Two days ago, DH, Bibi, and I went for a walk and stopped to chat with a nice gal we assumed was a neighbor.
Soon it was clear she was a door-2-door salesperson for a solar company.
Here's our experience so far, 2 days into the 6-8 week approval process.
I can back out up until the last day, installation day, no fee.
First of all, we use much less electricity than usual ...
No dishwasher, clothes washer, or dryer.
We only heat 1 bedroom we all sleep in for 2 or 3 winter months. No garage door opener.
No garbage disposal. Gas water heater.
No electric cars.
All LED lights.
No Jacuzzi.
No sauna. No pool.
No AC.
Our 1400 sq ft modest 100-yr old house near a So. Cal. beach is never very hot, humid, or cold.
It has that original old-school heavy dense lath & plaster walls, so it stays relatively cool in summer and warm in winter.
Then all year long I open and close windows at strategic times to let heat in or out, day or night, summer and winter to take advantage of the sun's heat in winter and keep it out in the summer.

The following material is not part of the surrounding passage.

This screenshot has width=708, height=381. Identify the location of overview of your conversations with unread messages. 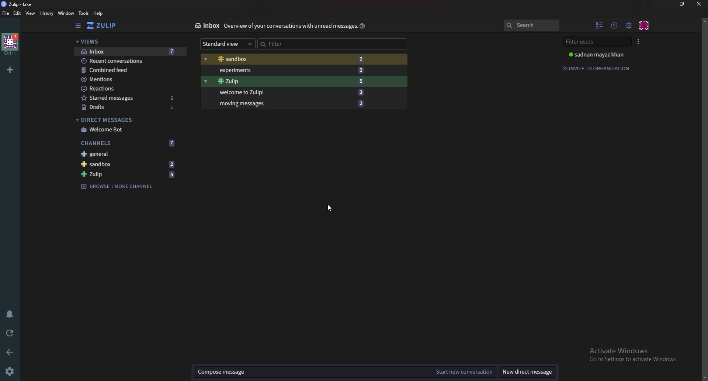
(290, 26).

I also install reflective mylar film on ALL windows that get direct sun in the summer.
This keeps house 10 to 15 degrees cooler than outside, even today when it hit 90°F.
The trusty cool Pacific Ocean breeze is a Thor-Vishnu-Budah-Jehovah-Karma-Luck-Glob-send which was factored into the house's price in the high 100 Ks almost 30 years ago.

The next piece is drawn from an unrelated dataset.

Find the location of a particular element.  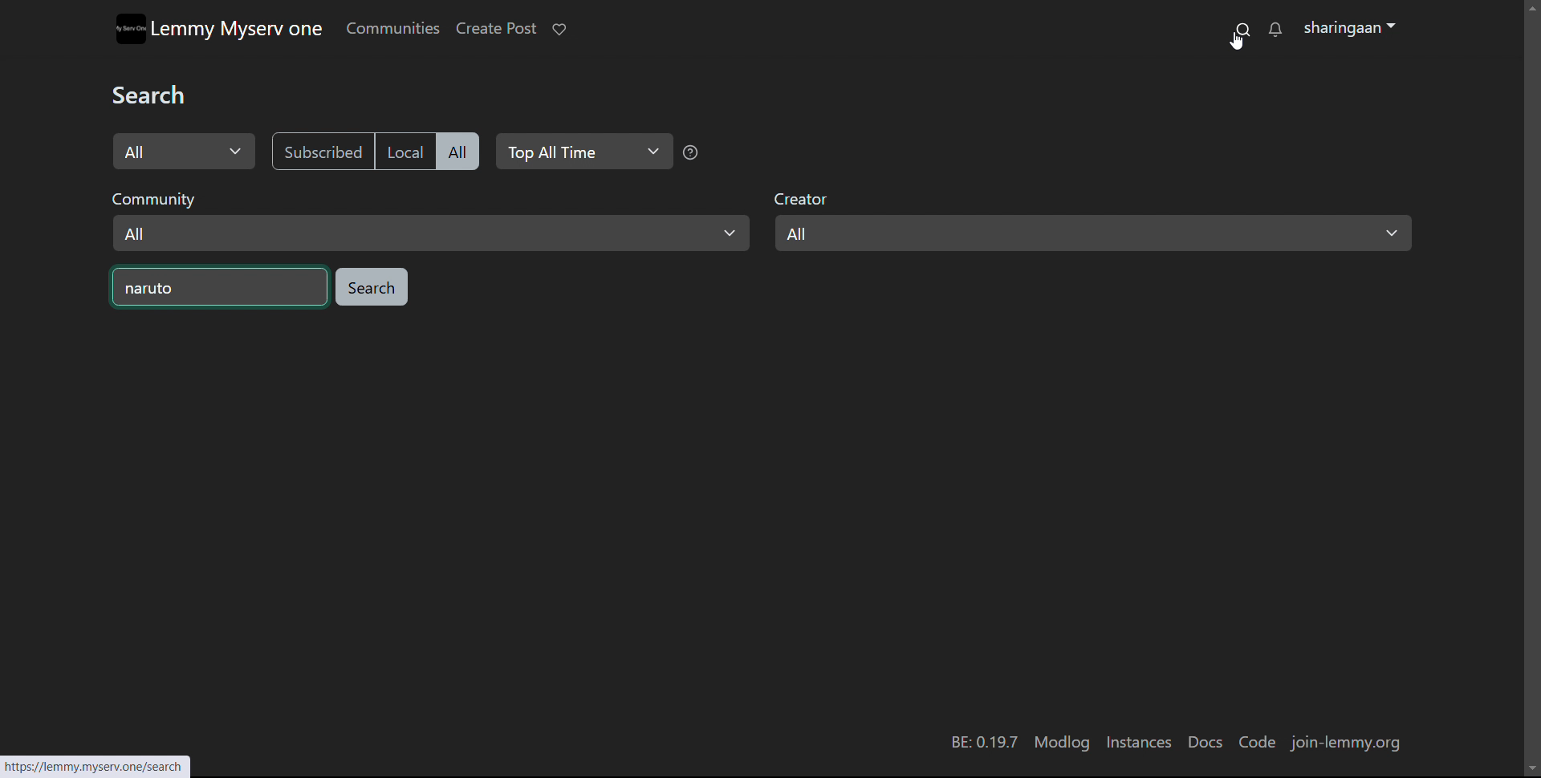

The company is not just providing the solar panels, but also a Tesla back up batter and a no-hassle comprehensive affordable plan/project that takes a zillion things into account.
They handle EVERYTHING, for about $130 a month for 25 years with annual increases of 3.5%, compared to our utility's increases averaging 13% annually.
Zero upfront expense, and no loan because you're renting, not buying, the equipment, with 25 years warranty, and 10 year on the Tesla battery.
If anything stops working, or roof leaks where they installed stuff, it is fixed/replaced, no charge for parts or labor. No hassles with the city permits, since they handle it all.
No interaction whatsoever with the IRS as it is the company that applies for and get any rebates - if Trump hasn't yet eliminated them.
Yesterday I began the 6-week 2-way approval process.
If both parties still want to proceed they install the equipment.
2 weeks after that we stop paying for electricity from the utility.
Any excess power the panels generate (especially in the the summer) gets automatically sold back the utility company, though for much less per KW than the utility charges us when we buy it from them.
I don't have solar, but with what sounds like little electric use, it might be a good economic decision for you. I'm guessing you don't ever plan on selling your home, but things change, and just be aware that most solar contracts require them to approve whomever takes over the solar lease (or purchase/financing contract when buying the panels) when the house is sold. Read all the fine print about that. Again, it may never happen, but you should know how they deal with the sale of the home.